Ci volevano Stefano Ricci e Gianni Forte – ‘enfants terribles’ della drammaturgia italiana – per riportare il dialetto romanesco a teatro. La loro riscrittura del “Pluto” di Aristofane potrebbe essere l’avvio, per la capitale, di una nuova fase drammaturgica: l’intelligente unione tra dialetto e teatro contemporaneo, così come è accaduto in Sicilia con Emma Dante e Vincenzo Pirrotta, ma non solo.

Il lavoro di Ricci/Forte sul testo del grande drammaturgo greco è originale: la riflessione, attualissima, sulla ricchezza viene trasportata da Atene al contesto proletario delle borgate romane del secondo dopoguerra. La scrittura tiene presente sia della lezione del Neorealismo che, soprattutto, dell’opera di Pier Paolo Pasolini e dei fratelli Citti, riuscendo comunque a vivere di linfa propria alternando il linguaggio di strada a quello aulico.
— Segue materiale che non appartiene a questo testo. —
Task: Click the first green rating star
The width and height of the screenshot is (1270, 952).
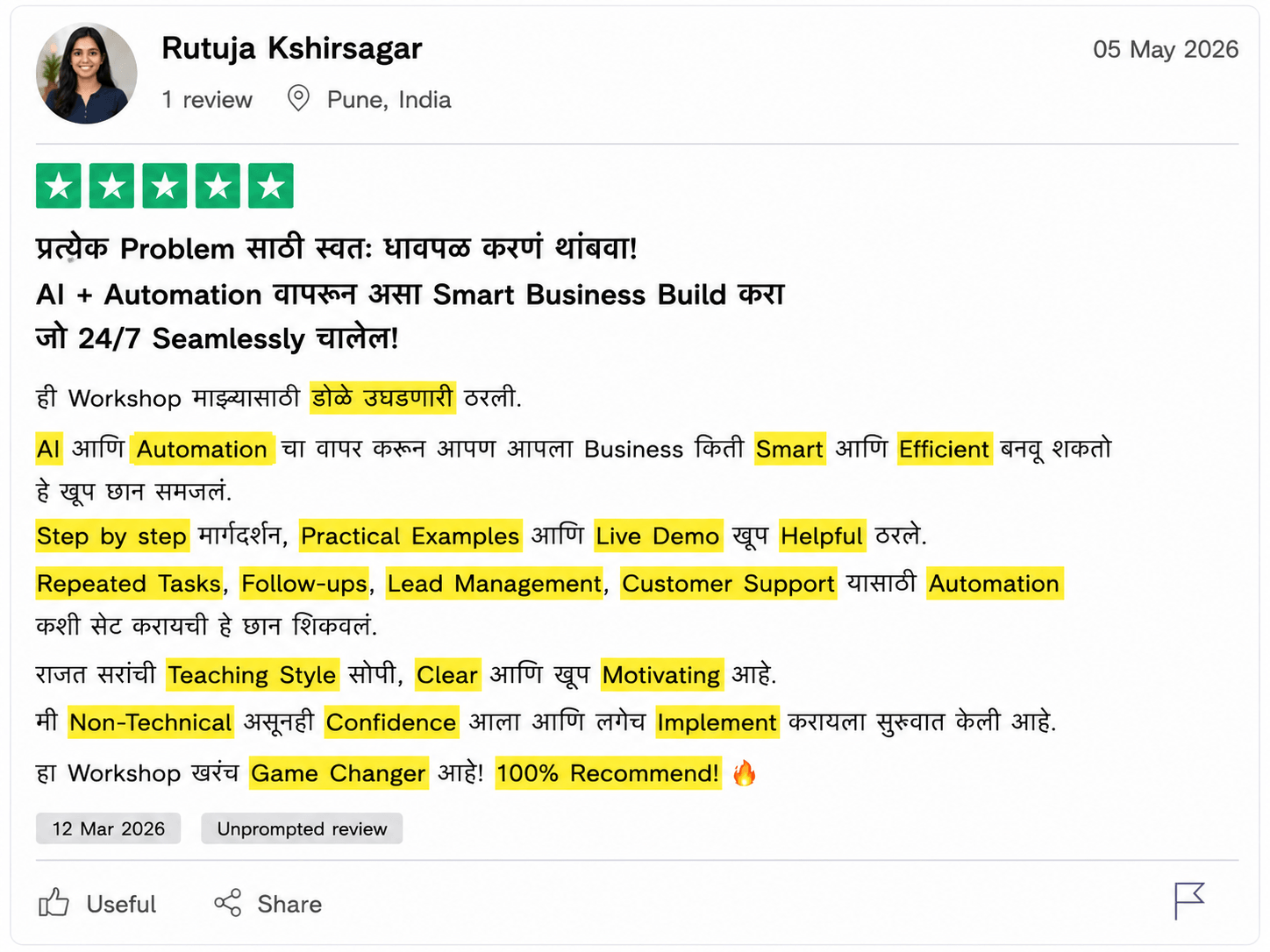Action: pos(59,186)
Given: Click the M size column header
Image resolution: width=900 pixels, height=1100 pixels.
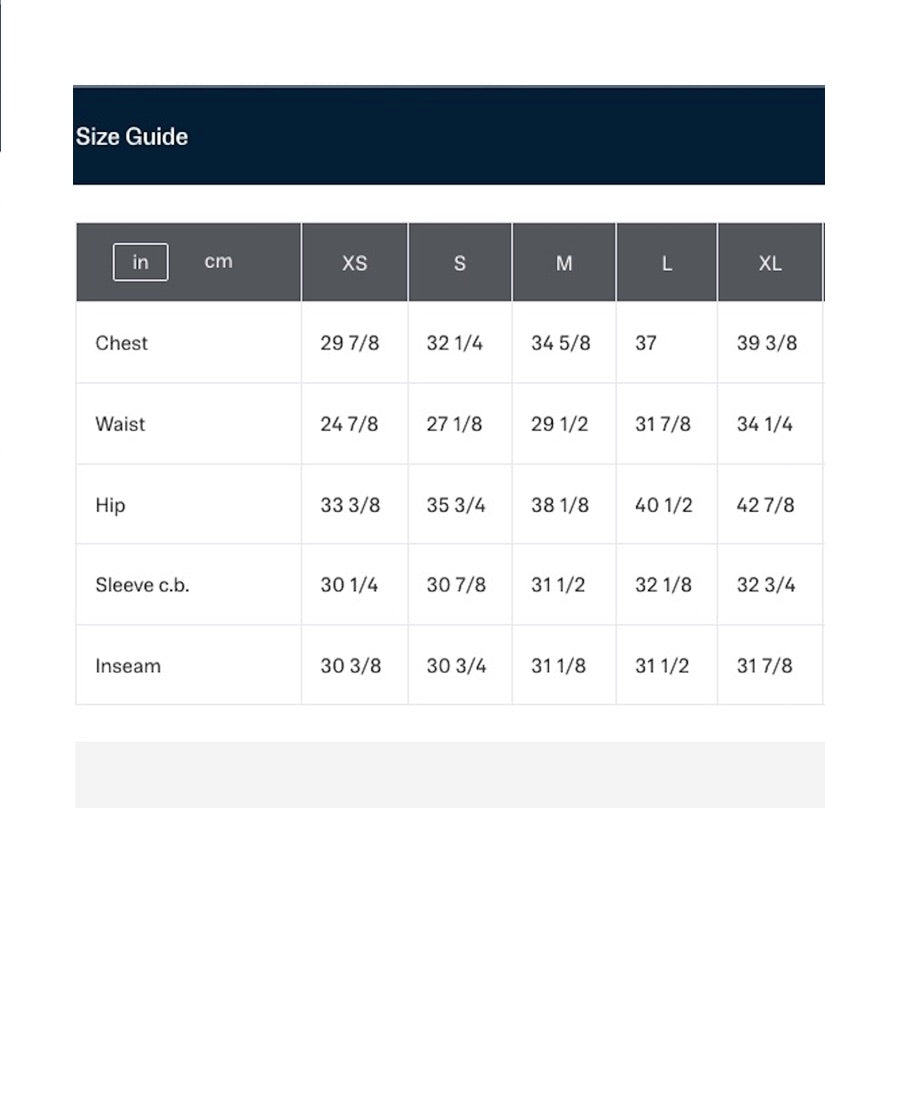Looking at the screenshot, I should (564, 263).
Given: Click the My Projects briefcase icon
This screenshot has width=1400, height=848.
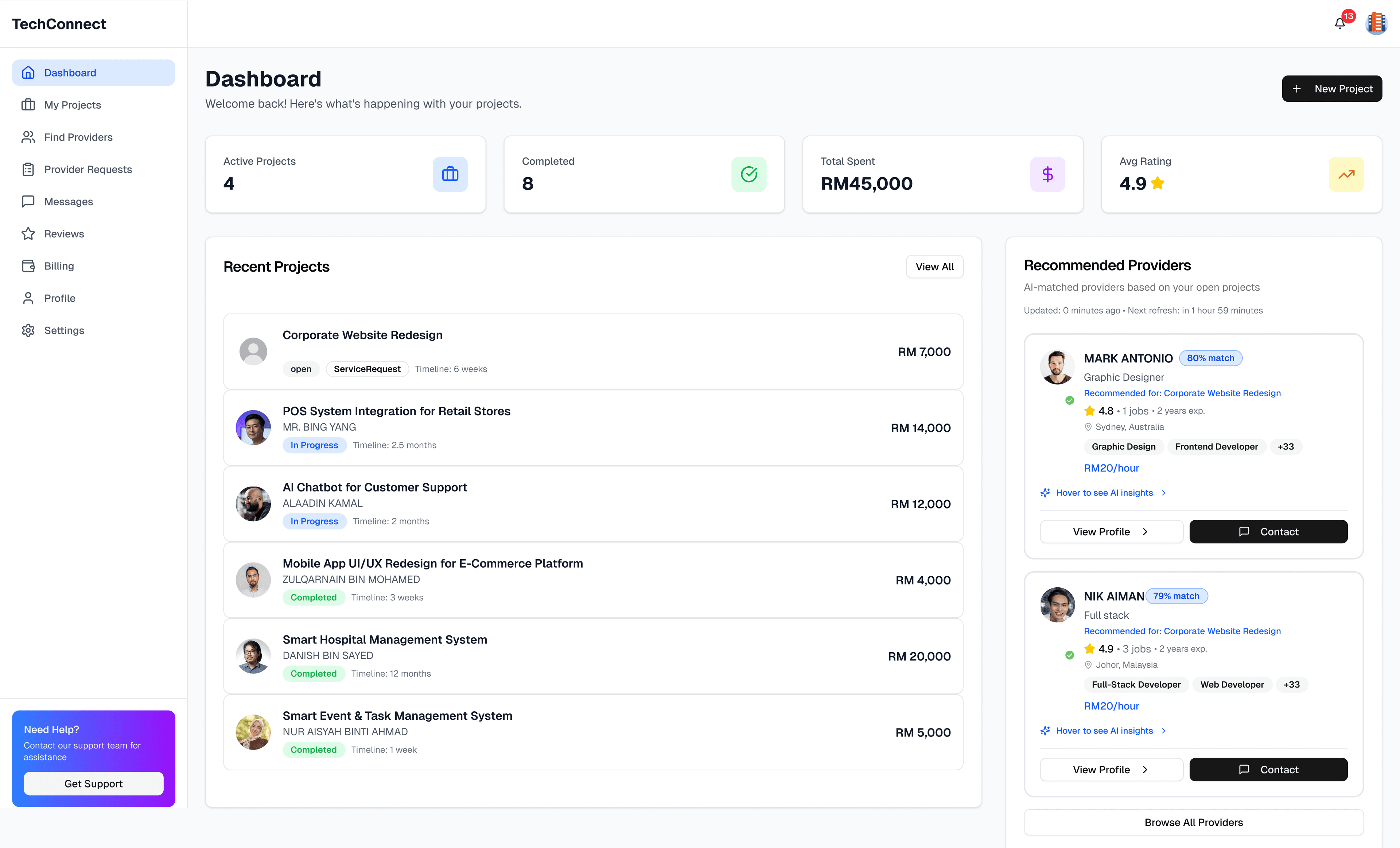Looking at the screenshot, I should tap(28, 105).
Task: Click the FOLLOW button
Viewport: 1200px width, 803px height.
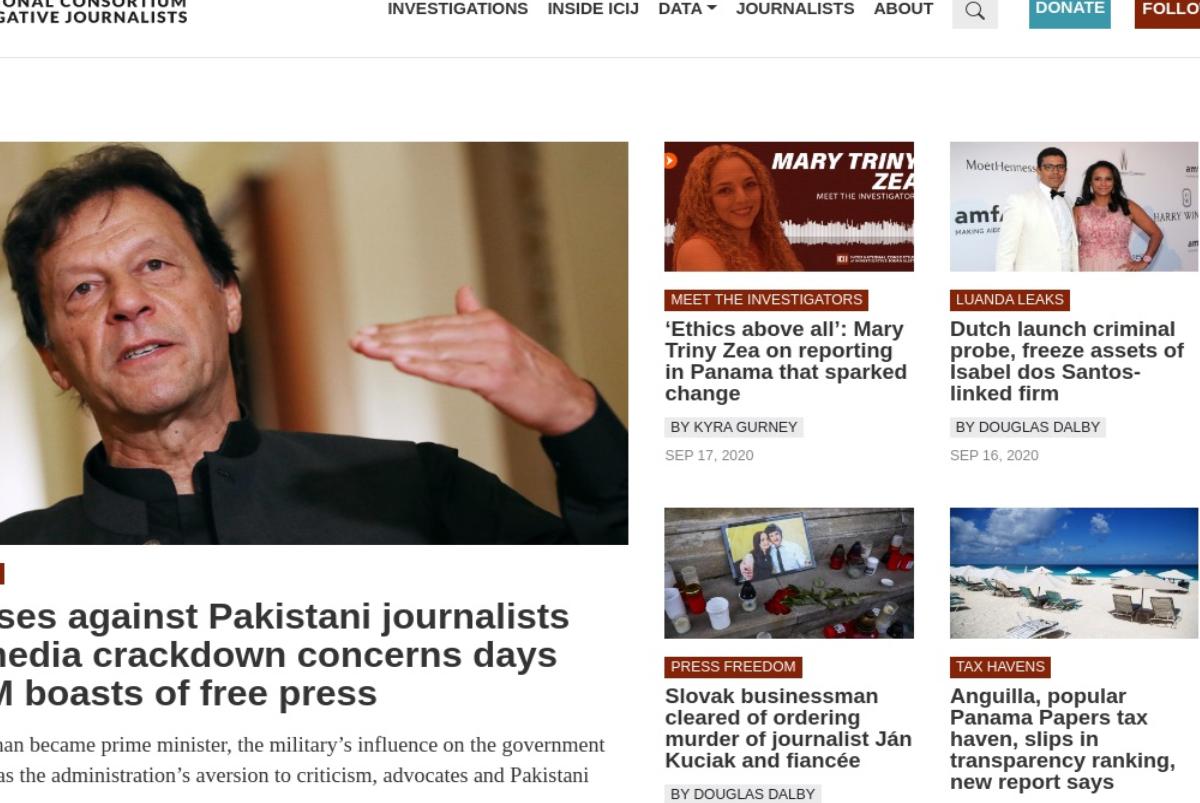Action: point(1168,11)
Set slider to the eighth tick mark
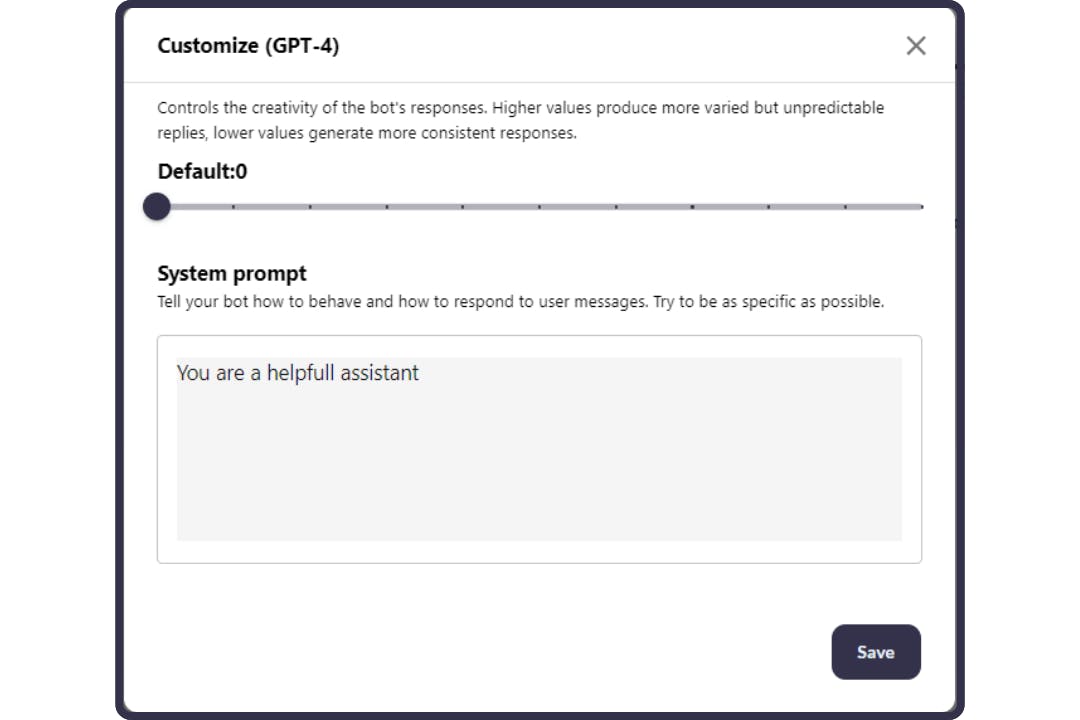Image resolution: width=1080 pixels, height=720 pixels. click(x=692, y=207)
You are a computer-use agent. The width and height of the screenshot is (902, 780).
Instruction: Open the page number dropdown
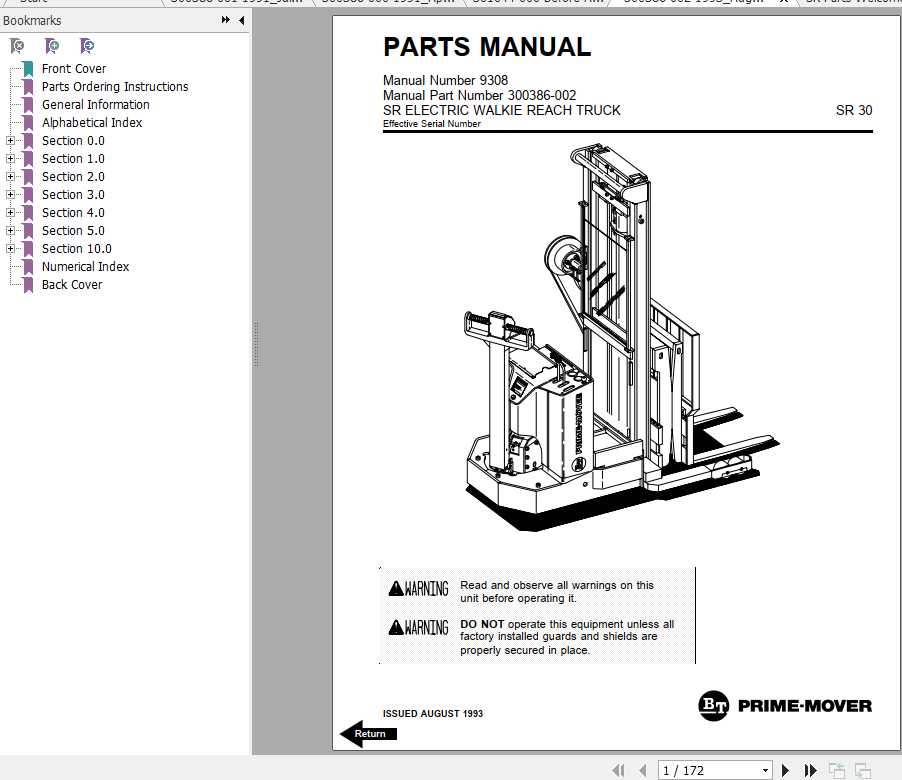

I dialoghi, infatti, sono infarciti di espressioni sboccate ma anche di frasi colte tratte dal latino e dal francese. E non mancano certi esercizi di rima baciata, tipici dello stornello romano. Il risultato finale è un’operazione drammaturgica coerente e moderna, una lingua poetica personale che rende lo spettacolo adatto e fruibile a tutti.

Tutto questo si miscela alla perfezione con l’esperimento produttivo ideato dal Teatro di Roma: un progetto nato per i teatri di cintura (quelli della periferia romana) fortemente voluto dal consulente artistico Michele Placido. Il progetto mira a coinvolgere i cittadini di Tor Bella Monaca (sede del debutto) non solo come spettatori ma anche come attori (nel coro) e musicisti (grazie alla partecipazione della locale Banda Rustica). Cittadini di una periferia troppo spesso sui giornali locali per episodi di cronaca nera e quasi mai per avvenimenti culturali. L’augurio, quindi, è che questa sia una strada percorribile per portare il popolo dell’hinterland romano a teatro.

L’allestimento della satira greca è affidata a Massimo Popolizio, al suo esordio assoluto alla regia. L’attore genovese dimentica in qualche modo l’Aristofane “freddo” secondo il suo maestro Luca Ronconi (ricordiamo l’ottima interpretazione ne “Le Rane” al Piccolo di Milano qualche anno fa), proponendo uno spettacolo popolare “di borgata”. Tira fuori, così, la romanità acquisita, mettendo in scena una parola dopo l’altra, complice un cast ben assortito (su tutti segnaliamo Stefano Ambrogi che interpreta un Carione romano al 100%) e soprattutto l’argomento estremamente attuale: la povertà e la bramosia di denaro.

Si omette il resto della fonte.